### CHALLENGE
Pull out the lines below word for word, starting with the line that contains "Tap the 18 - 24 age bar" and going on through the end of the entries. Leave the pictures out of your answer.

[start RECORDED DATA]

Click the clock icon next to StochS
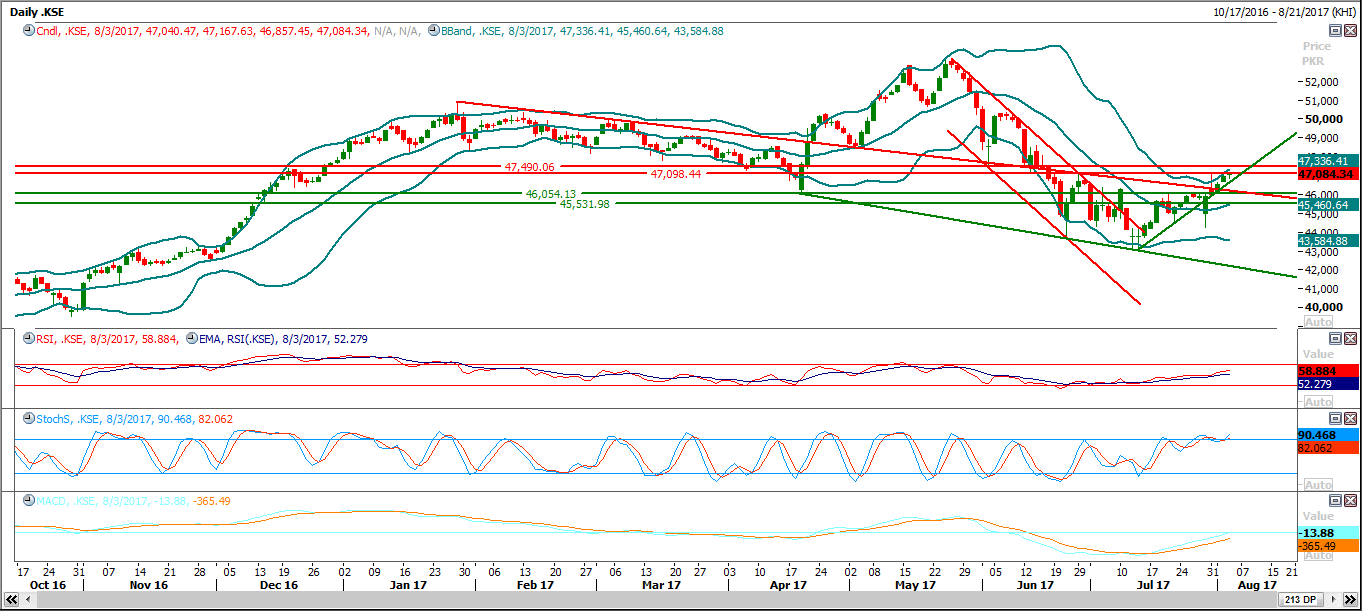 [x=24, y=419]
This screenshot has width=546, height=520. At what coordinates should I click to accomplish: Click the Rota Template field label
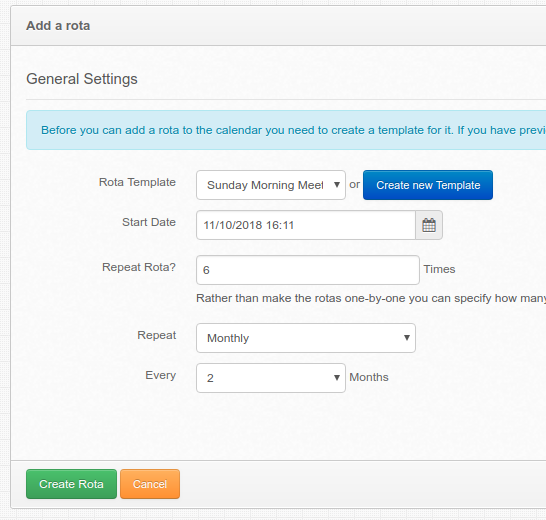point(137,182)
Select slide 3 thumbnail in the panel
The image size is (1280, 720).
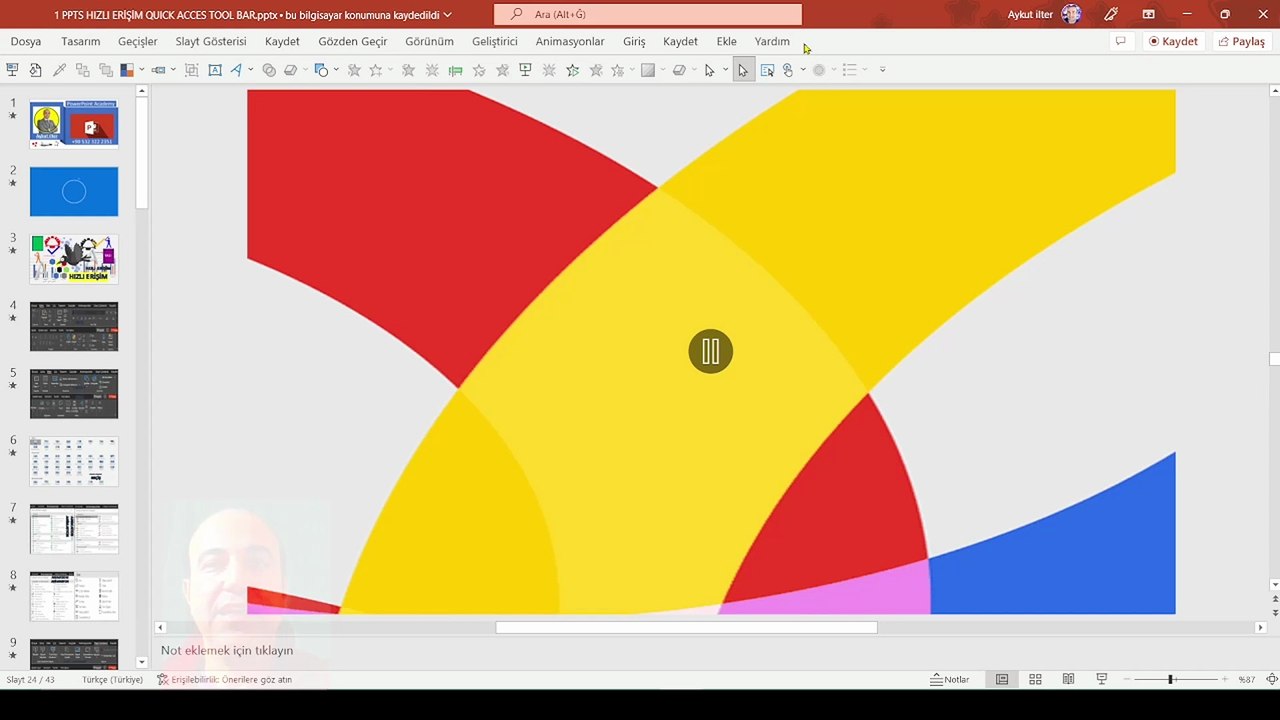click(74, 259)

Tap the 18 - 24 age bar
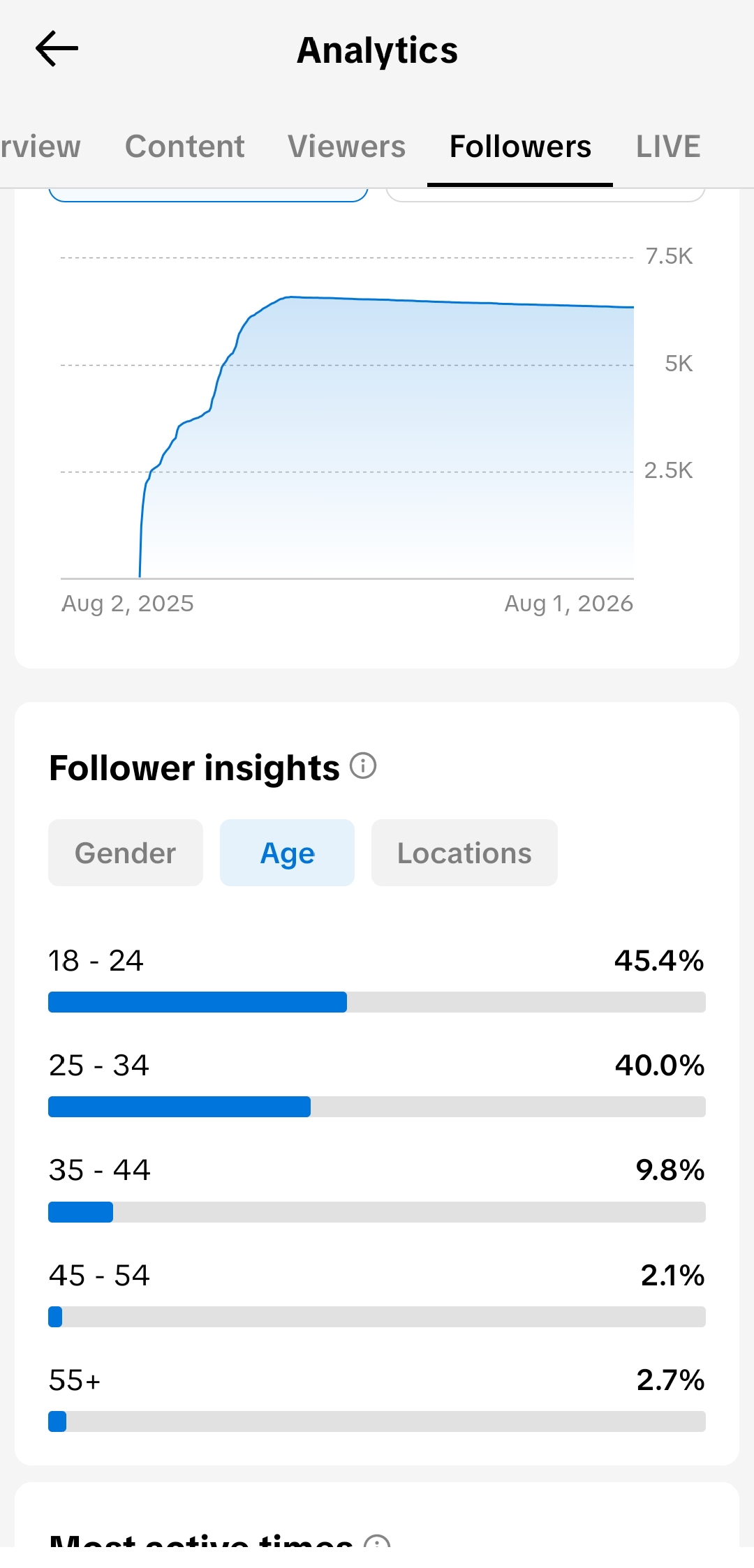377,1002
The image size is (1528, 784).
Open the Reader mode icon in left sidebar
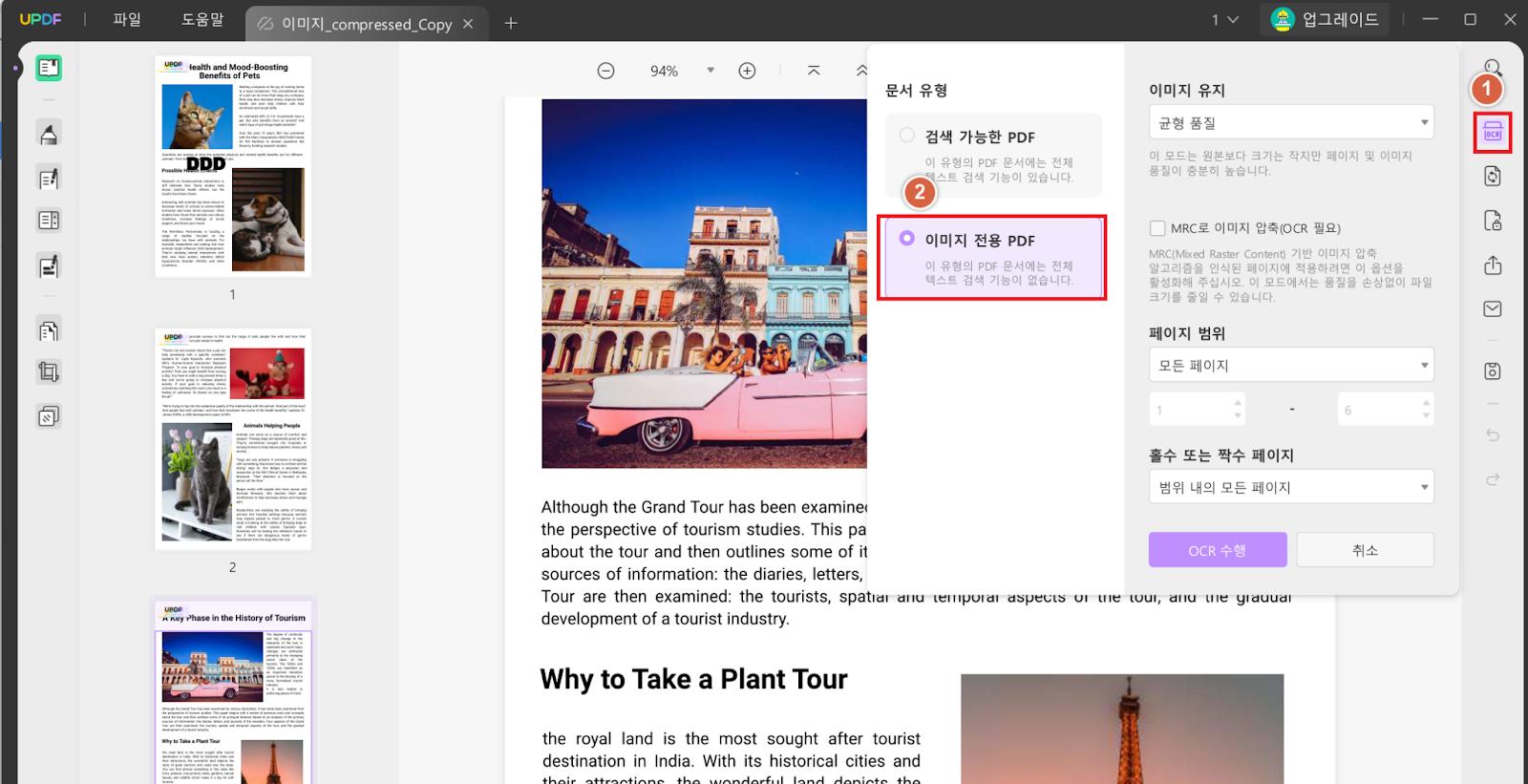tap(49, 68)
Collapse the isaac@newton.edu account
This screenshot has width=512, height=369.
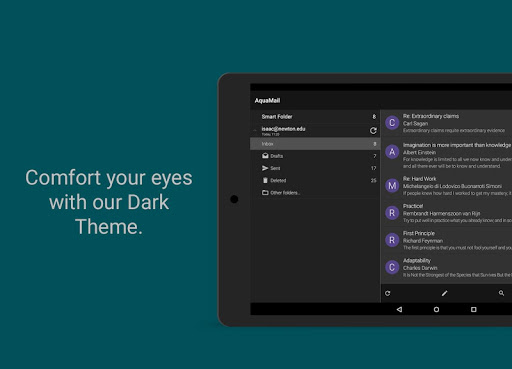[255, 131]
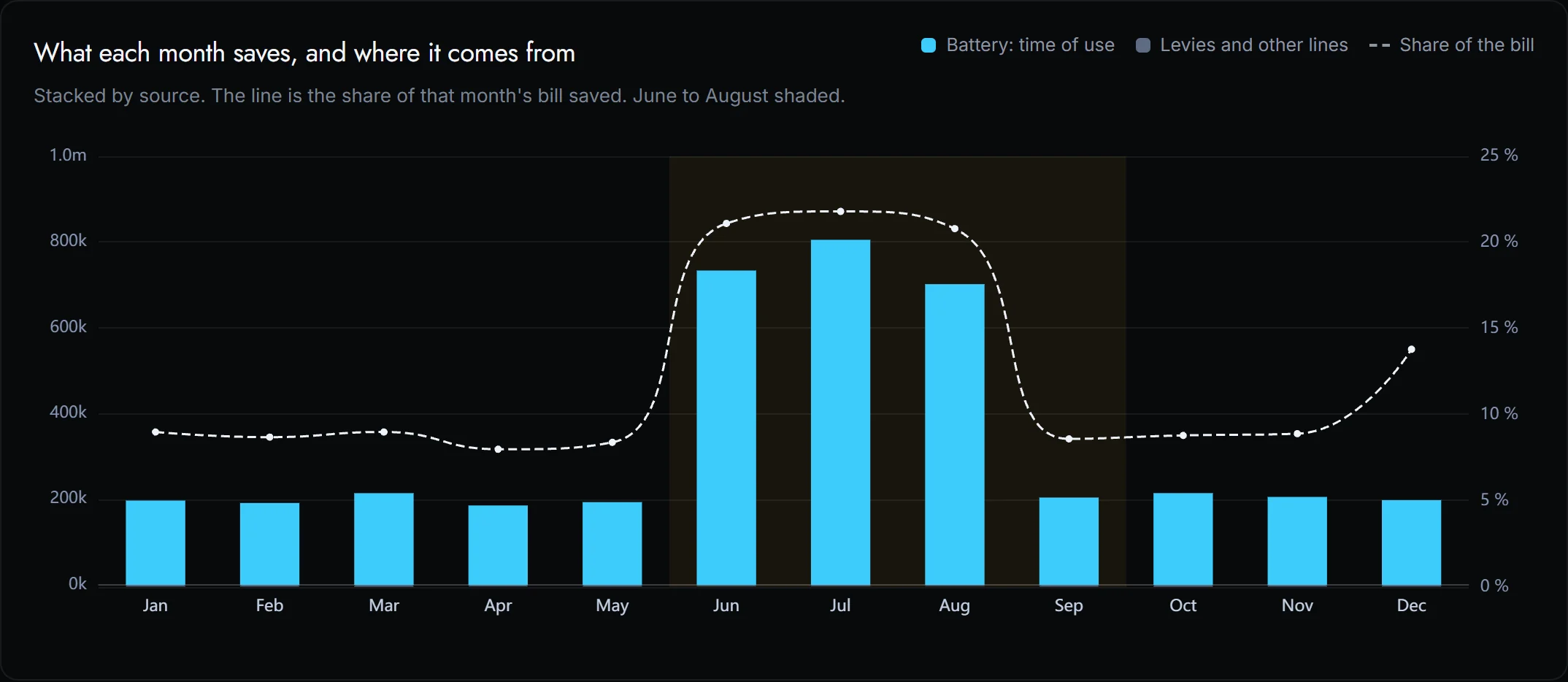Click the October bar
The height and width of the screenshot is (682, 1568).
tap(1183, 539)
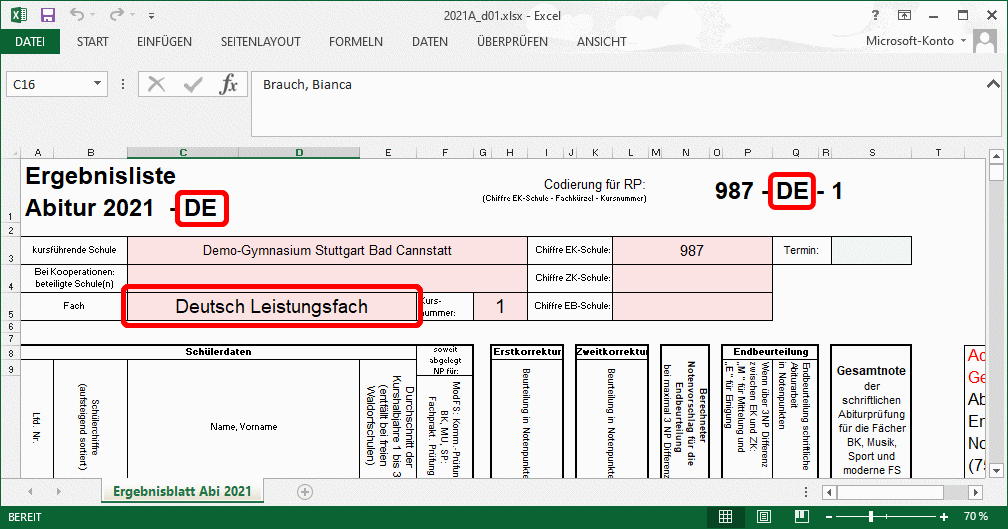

[end RECORDED DATA]

### TASK SOLUTION
Tap the 18 - 24 age bar
377,1002
The image size is (1528, 784).
Open the Reader mode icon in left sidebar
tap(49, 68)
Collapse the isaac@newton.edu account
This screenshot has width=512, height=369.
[255, 131]
Click the October bar
The height and width of the screenshot is (682, 1568).
tap(1183, 539)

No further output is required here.